The ABC strategy forms an initial assessment tool at the time of a patient’s first clinic visit and is then used at annual review visits. It is for use by all healthcare professionals who provide ongoing care to people with diabetic foot problems. In Nuneaton, the podiatrist and chiropodist use the ABC protocol regularly. See Table 1 for a proforma template used in the Nuneaton clinical setting.
The proforma is followed and ticked by the outpatient or diabetes specialist nurse in the diabetes clinic and by the chiropodist or podiatrist in the foot clinic. Any unticked boxes are addressed in the clinic by the consultant physician. In this way, for example, anti-hypertensive therapy may be intensified, aspirin treatment initiated or the patient initiated on to insulin therapy if glycaemic control is sub-optimal.
In the authors’ experience, use of the ABC strategy in this way (Figure 1) has improved outcomes in terms of:
- people with diabetes meeting blood pressure, lipid and glycaemic targets
- the early identification of people at high risk of foot ulceration or ulcer recurrence.
Conclusion: ‘H’ is for healing
The authors believe that if stress is placed on following points ‘A’ to ‘G’ in the care of diabetes patients then diabetic foot ulcers can be prevented, identified early when present and treated appropriately to be more effective for complete healing.

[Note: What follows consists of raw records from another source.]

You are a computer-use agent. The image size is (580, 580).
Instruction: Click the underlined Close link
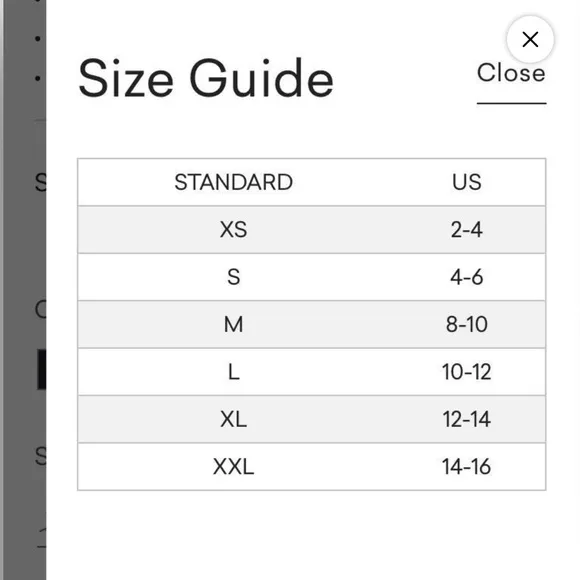(x=511, y=73)
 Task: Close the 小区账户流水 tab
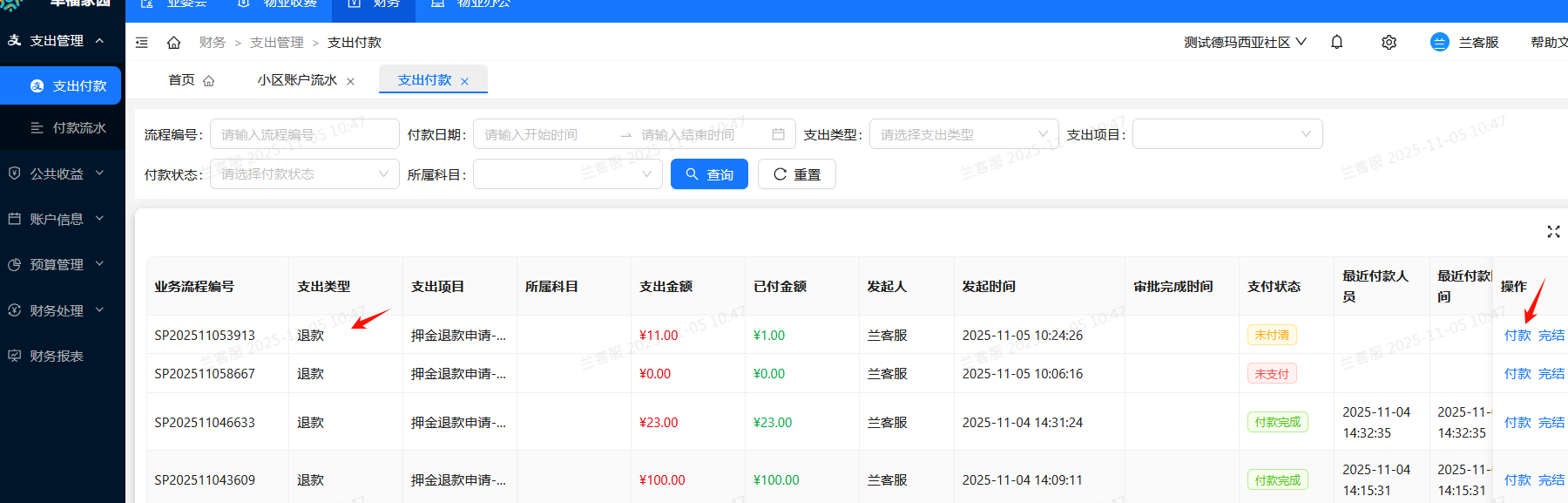pyautogui.click(x=350, y=81)
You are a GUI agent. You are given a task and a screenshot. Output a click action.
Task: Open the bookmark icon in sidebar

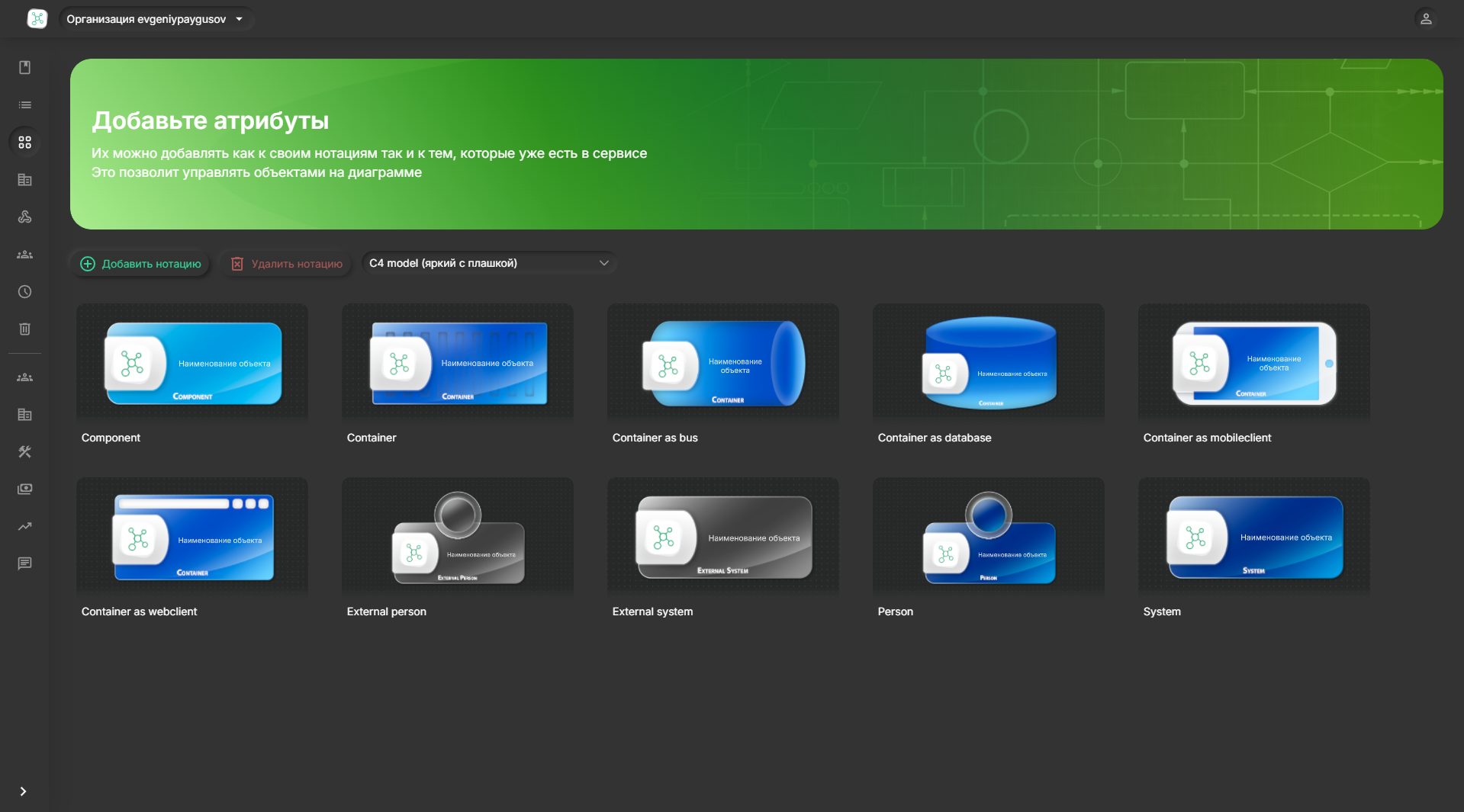tap(24, 68)
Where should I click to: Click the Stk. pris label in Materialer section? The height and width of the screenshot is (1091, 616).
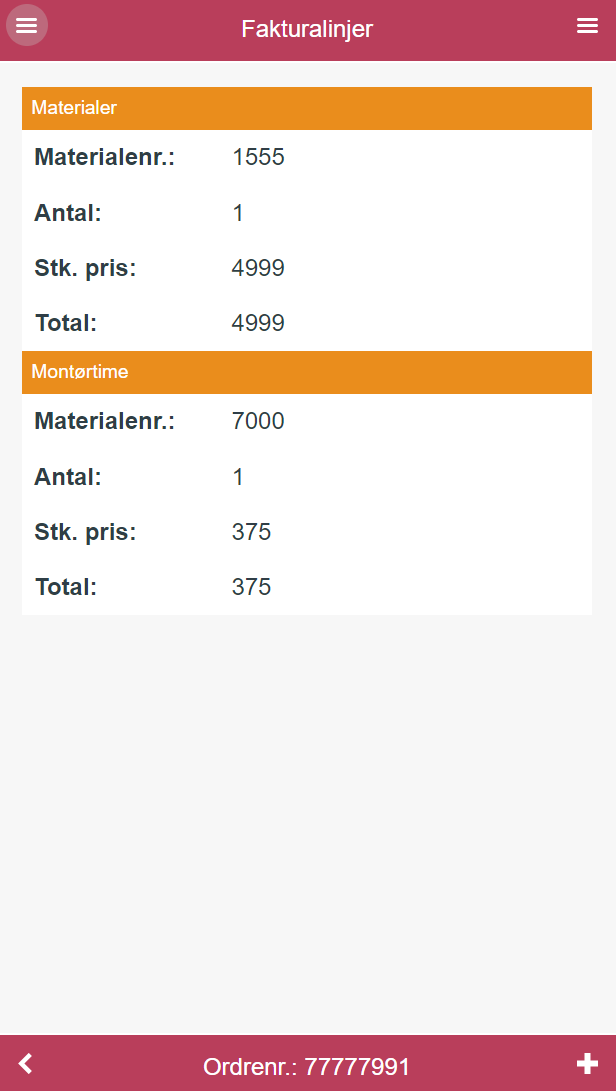click(85, 268)
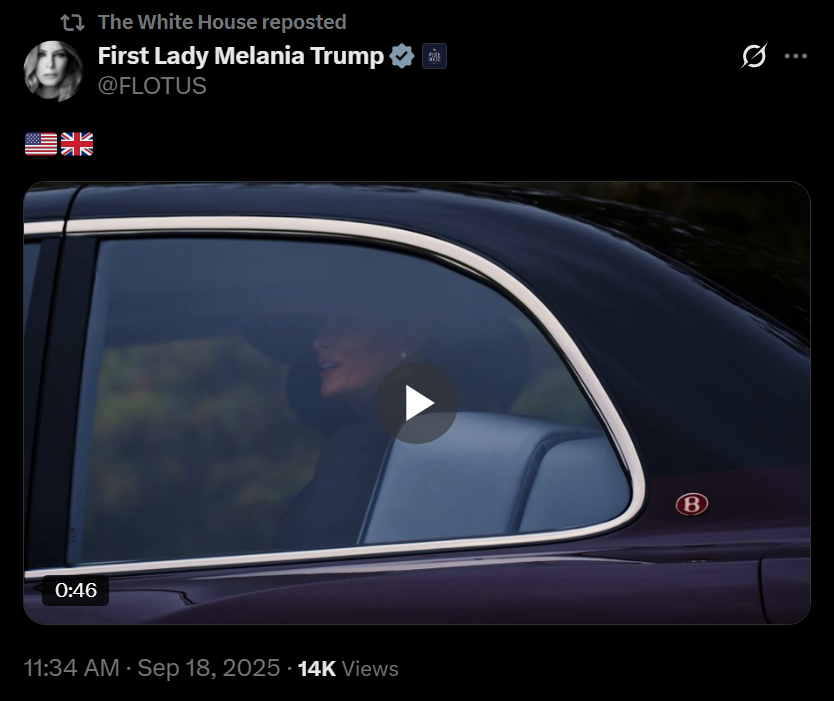Open the 11:34 AM timestamp link

point(72,669)
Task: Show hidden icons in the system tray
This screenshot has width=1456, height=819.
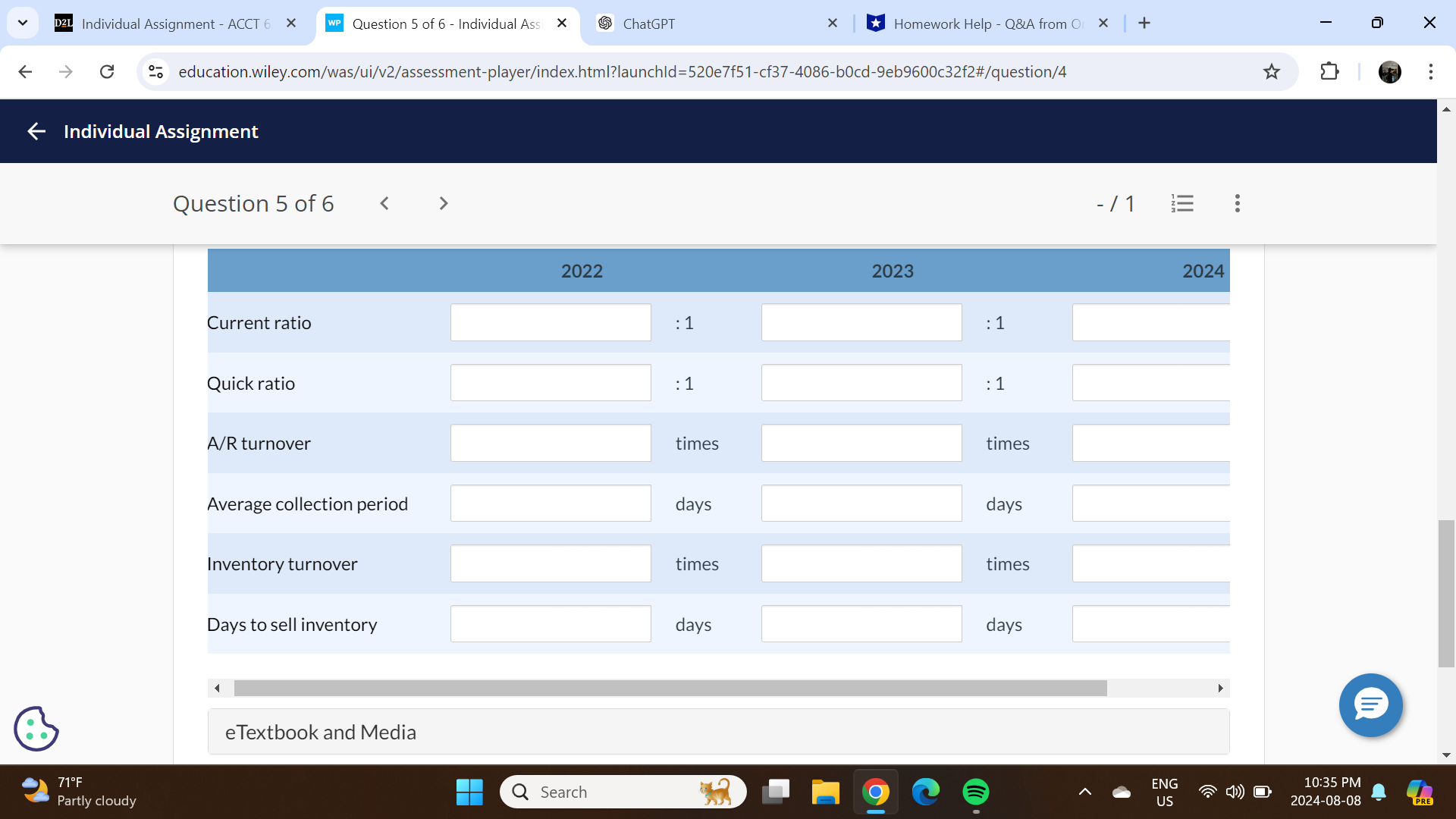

The ABC strategy is a mnemonic approach that highlights the various aspects of diabetic foot care. Use of the mnemonic has made it simple to use effectively by all care providers. The results of audits carried out in Nuneaton (e.g. Lee et al, 2003) to examine the effects of the Alphabet Strategy for diabetes care in general (of which this ABC approach to diabetic foot care is one component) suggested improved outcomes in patient care, including in relation to the diabetic foot.